Pendant ce temps, ses yeux semblaient fixés sur le personnage invisible auquel il s’adressait. La tante Aurélia avait retiré ses lunettes et pleurait doucement, honteuse et contrite. L’enfant nègre enseignait à la dévote qu’il y a plusieurs sentiers qui conduisent à la maison de Dieu.

Pauvre M. Chace ! Que devenait son espoir de donner un Moïse à ce peuple asservi ! En le voyant s’évanouir, il ne put, lui aussi, retenir ses larmes.

« Oh ! papa, dit Arthur, brisé à son tour par la douleur, il ne me parle pas, ce n’est pas moi qu’il regarde.
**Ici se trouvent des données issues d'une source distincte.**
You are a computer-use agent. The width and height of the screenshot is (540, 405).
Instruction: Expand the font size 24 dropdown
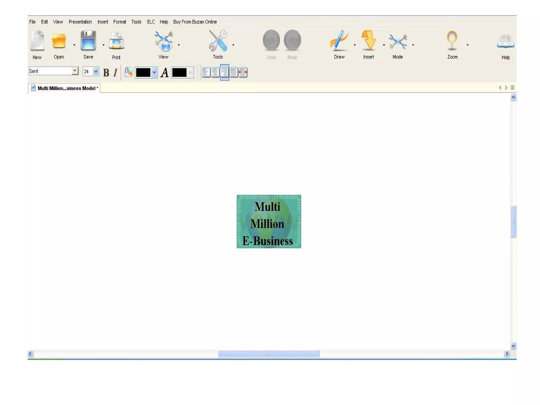tap(96, 71)
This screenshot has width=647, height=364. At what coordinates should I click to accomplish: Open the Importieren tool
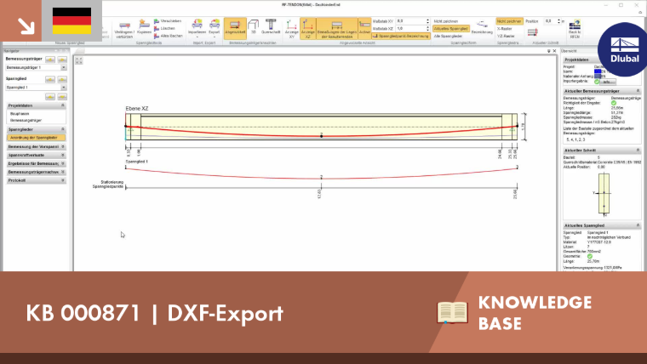[x=197, y=27]
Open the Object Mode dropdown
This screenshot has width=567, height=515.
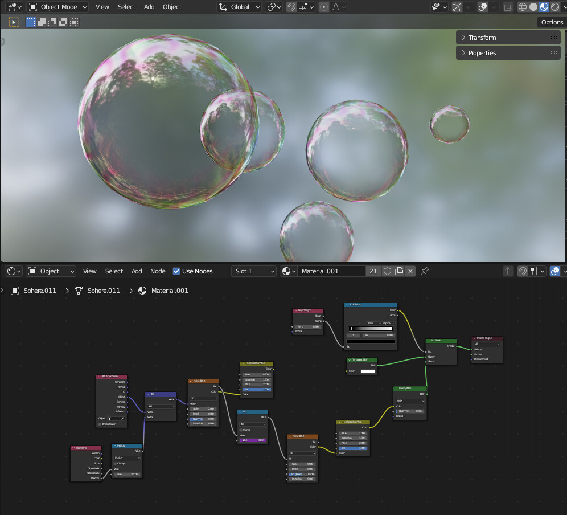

Qui regarde-t-il ? qui voit-il ?

– Spot ! cria Dinky dans une sorte d’extase, moi venir avec le gentleman. Spot, mon bien-aimé Spot... »

Et l’enfant retomba sans vie sur son oreiller.

 

 

Mary BEALE BRAINERD.

 

Paru dans la Revue britannique en 1884.

 

Traduit par A. de VIGUERIE.

 

 

 

 

 



1  Mulâtresse.

2  Cette dénomination, qui veut dire le havre des chevaux, est sans doute une dérision, à moins qu’il n’y faille voir une allusion à la délivrance des pauvres animaux qu’on y abat.